Input records START

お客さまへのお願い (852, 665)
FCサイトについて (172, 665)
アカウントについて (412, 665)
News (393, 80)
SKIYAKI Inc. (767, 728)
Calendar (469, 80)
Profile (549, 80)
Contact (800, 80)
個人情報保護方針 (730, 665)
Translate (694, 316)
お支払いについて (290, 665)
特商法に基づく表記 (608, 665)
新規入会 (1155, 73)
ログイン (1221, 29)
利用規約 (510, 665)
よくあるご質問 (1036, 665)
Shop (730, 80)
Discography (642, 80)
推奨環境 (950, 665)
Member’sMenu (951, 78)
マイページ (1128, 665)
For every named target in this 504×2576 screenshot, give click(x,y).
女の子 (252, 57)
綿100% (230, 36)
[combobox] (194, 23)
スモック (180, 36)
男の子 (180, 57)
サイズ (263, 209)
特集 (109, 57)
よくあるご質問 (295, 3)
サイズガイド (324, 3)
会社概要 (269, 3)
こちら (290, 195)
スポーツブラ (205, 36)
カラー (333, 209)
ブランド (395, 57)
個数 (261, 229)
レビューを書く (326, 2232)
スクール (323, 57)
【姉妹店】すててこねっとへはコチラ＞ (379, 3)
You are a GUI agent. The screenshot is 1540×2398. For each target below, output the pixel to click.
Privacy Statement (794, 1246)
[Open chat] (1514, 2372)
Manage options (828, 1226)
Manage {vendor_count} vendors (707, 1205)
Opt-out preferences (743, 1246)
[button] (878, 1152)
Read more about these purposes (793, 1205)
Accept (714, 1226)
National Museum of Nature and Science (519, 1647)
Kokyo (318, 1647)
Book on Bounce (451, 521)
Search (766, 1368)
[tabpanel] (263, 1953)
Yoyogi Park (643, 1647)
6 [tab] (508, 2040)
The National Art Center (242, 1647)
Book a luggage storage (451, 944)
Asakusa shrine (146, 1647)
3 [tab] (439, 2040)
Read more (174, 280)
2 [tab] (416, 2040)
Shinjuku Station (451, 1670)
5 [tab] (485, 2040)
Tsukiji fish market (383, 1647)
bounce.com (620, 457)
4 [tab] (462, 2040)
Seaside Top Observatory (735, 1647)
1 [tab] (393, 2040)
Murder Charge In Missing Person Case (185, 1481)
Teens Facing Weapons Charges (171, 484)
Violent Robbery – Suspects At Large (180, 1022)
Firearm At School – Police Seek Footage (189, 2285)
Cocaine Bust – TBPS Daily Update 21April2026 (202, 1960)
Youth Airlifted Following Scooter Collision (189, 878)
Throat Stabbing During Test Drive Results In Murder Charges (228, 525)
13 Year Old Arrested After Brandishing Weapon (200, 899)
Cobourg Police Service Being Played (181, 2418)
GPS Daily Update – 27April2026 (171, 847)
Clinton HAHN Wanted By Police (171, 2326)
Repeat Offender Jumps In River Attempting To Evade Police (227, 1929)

Input records END

● **Instructions for the task**:
Gather from the data above every line with the string "Book".

● **Task solution**:
Book on Bounce (451, 521)
Book a luggage storage (451, 944)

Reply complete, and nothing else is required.